When a material with a high Cr content for the outside and a steel material for the core is used in the above composite roll, the toughness of the material 15 will not be appreciably deteriorated, even though diffusion, from Cr from the inner surface of the outside to the core, a core with a high Cr content is formed. However, in the manufacture of the steel core, the. feed roller to prevent shrink holes in the core portion to be larger, thereby increasing costs, while due to the high modulus of elasticity such material has drawbacks in thermal stress and residual stress.

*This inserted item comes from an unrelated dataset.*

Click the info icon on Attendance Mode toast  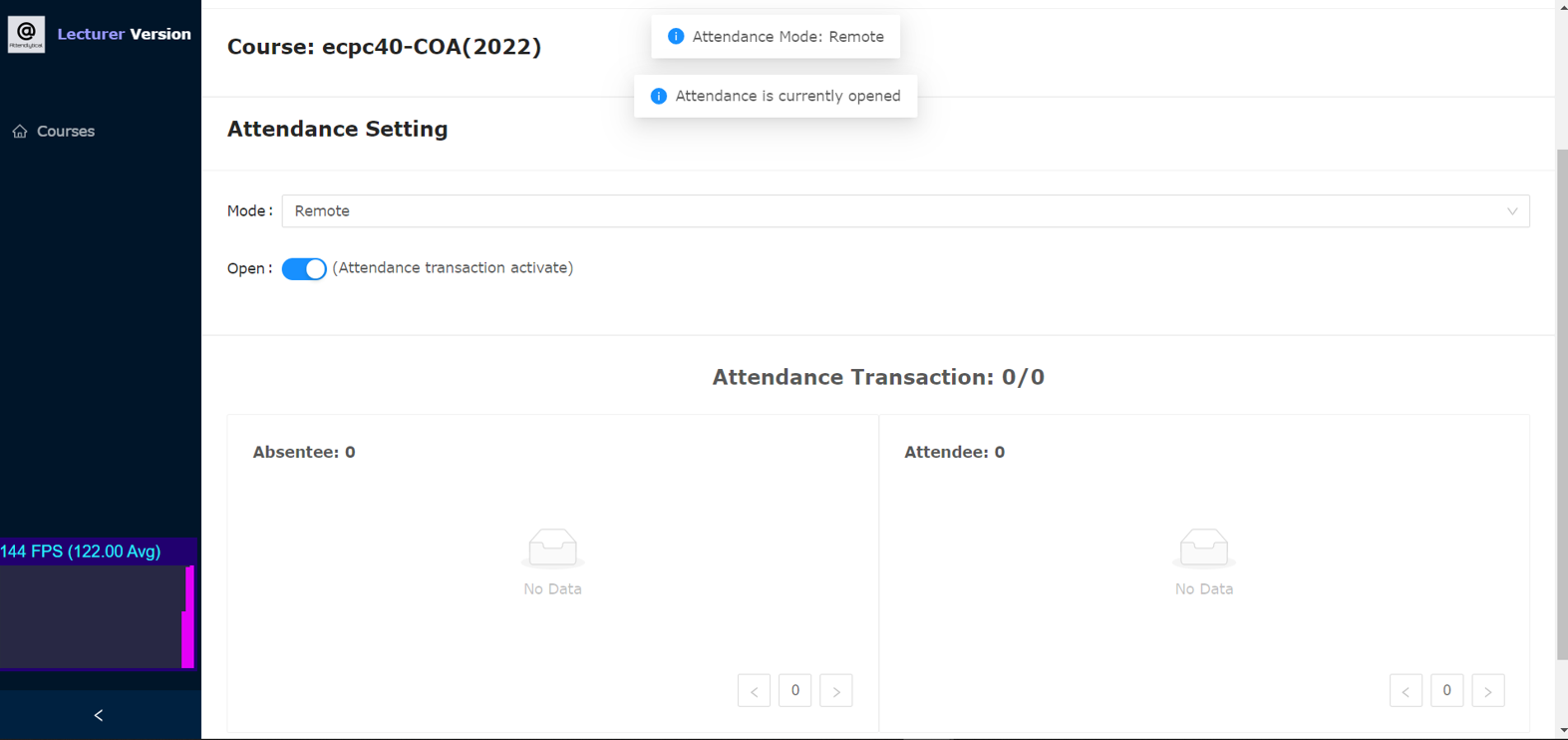coord(676,36)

In order to make the feed roller smaller and to decrease the core's modulus of elasticity, thereby reducing the thermal stress and residual stress, the core should preferably be formed from cast iron, but if Cr is remelted on the outside and sent to the core. core diffuses, the core material becomes very brittle, causing the combination to lose its value. Moreover, when a material with a high Cr content is used for the outside, an oxide film with a high melting point is formed on the inner surface of the outside, so that the weldability is insufficient.

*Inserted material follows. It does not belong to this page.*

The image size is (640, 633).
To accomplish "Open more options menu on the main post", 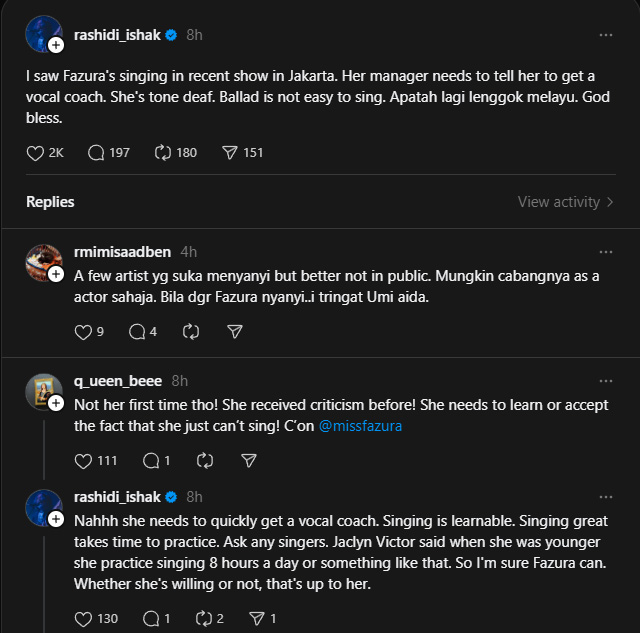I will [x=606, y=35].
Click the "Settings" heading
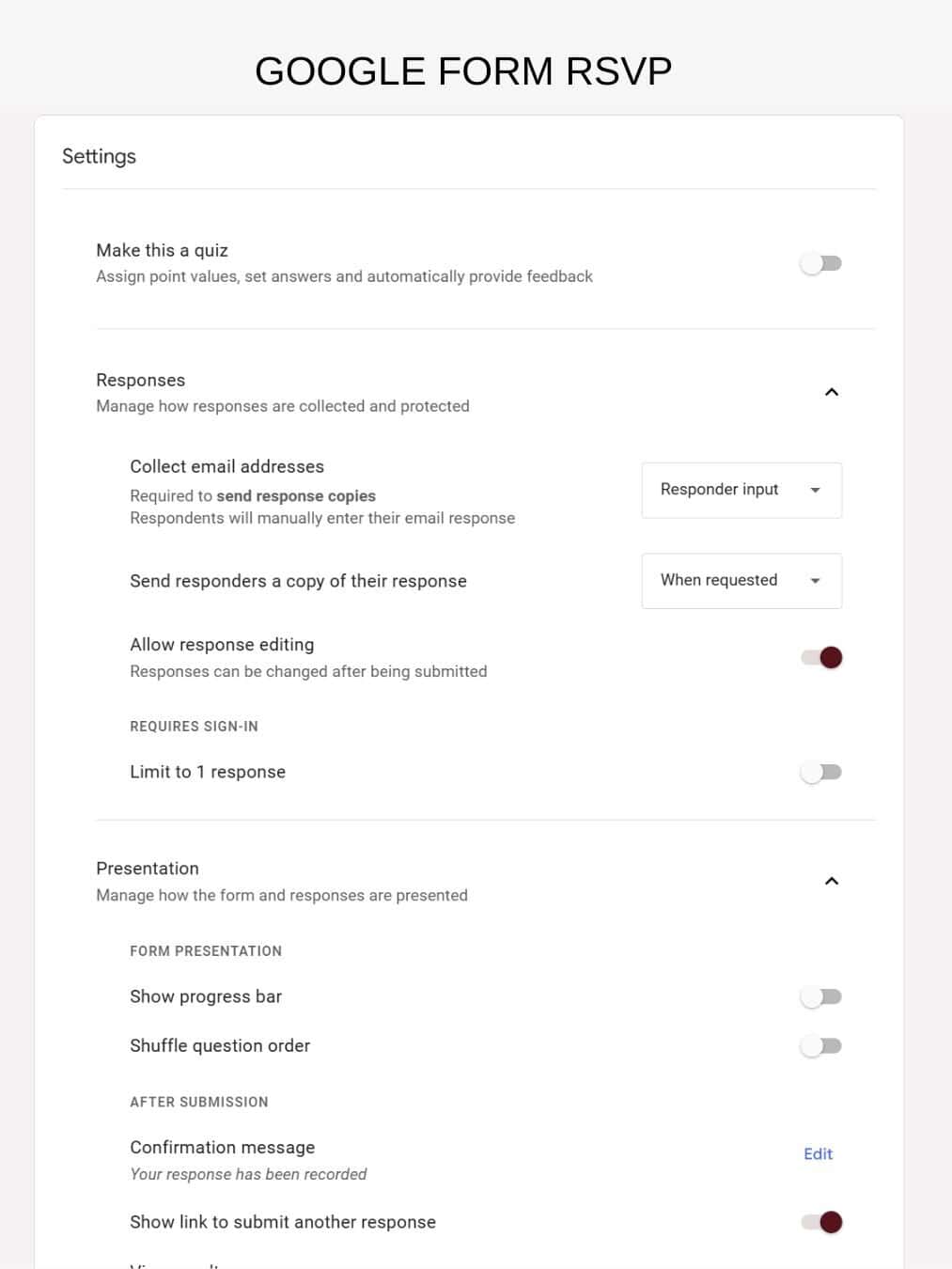The image size is (952, 1269). [x=99, y=157]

The main object of the invention is to provide a machining roller with a high chromium content, which has an excellent wear resistance and resistance to surface roughening, and which is secured, whereby the drawbacks of existing machining rollers for hot and cold rolling of strip and sheet metal plates are eliminated. taken away.

Thus, it is a main object of the invention to provide a high chromium processing roller in which, between the outer cast iron layer comprising 2.0-3.2 ° C, 0.5 - 1.5 # Si, 0.5 - 1.5 # Mh, less than 0.08 # P, less than 0.06% S, 1.0 - 2.0 # Onion, 10 - 25 # Cr, 0 .5 - 1.5 # Mo, less than 1.0 # Nb and less than 1.0 # V with the remainder consisting mainly of Fe and the core comprising 3.0 - 3.8 # C, 2.3 - 3 .0 # Si, 0.3 - 1.0 # Mh, less than 0.1 # P, less than 0.02 # S, less than 2.0 # Ni, less than 1.5 # Cr, less than 1.0 # Mo and 0.002 - 0.1 # Mg with the remainder mainly Fe, an intermediate layer formed of a cast iron, which is 1.0 - 2.5 # C, 0.5 - 1.5 # Si, 0 .5 - 1.5 # Mn, less than 1.5 # Ni, 5 - 10 # Cr and less 10 # 1.0 # Mb, with the remainder mainly comprising Fe, which is integrated in a metallurgical sense forms.

It is a further object of the invention to provide a method for manufacturing a high-chromium processing roller, in which an intermediate layer is formed by a molten metal of low Cr-content in between the casting steps of the outer layer and of the core. to prevent Cr from diffusing to the core from the outer layer, which has a high Cr content.

Figure 1 shows a front view of a working roller 20 of the invention, which is cut along a plane containing its central axis, while Figure 2 shows a cross section of the working roller of Figure 1 along the line II-II.

The outer layer of the high chrome content processing roll according to the invention has a hardness of 70 - 80 Hs (Shore hardness). Its components and properties are now described: C is determined by the amount of carbide desired to be introduced and by equilibrium with Cr within the range in which stable (FeCr type) carbides can be obtained. even if the C content is less than 2.0 #, the amount of carbides formed is small, which leads to a reduced wear resistance, but if it is greater than 3.2 #, the amount of carbides becomes too large, which reduces the mechanical strength Consequently, the C content should be 2.0 - 3.2 #.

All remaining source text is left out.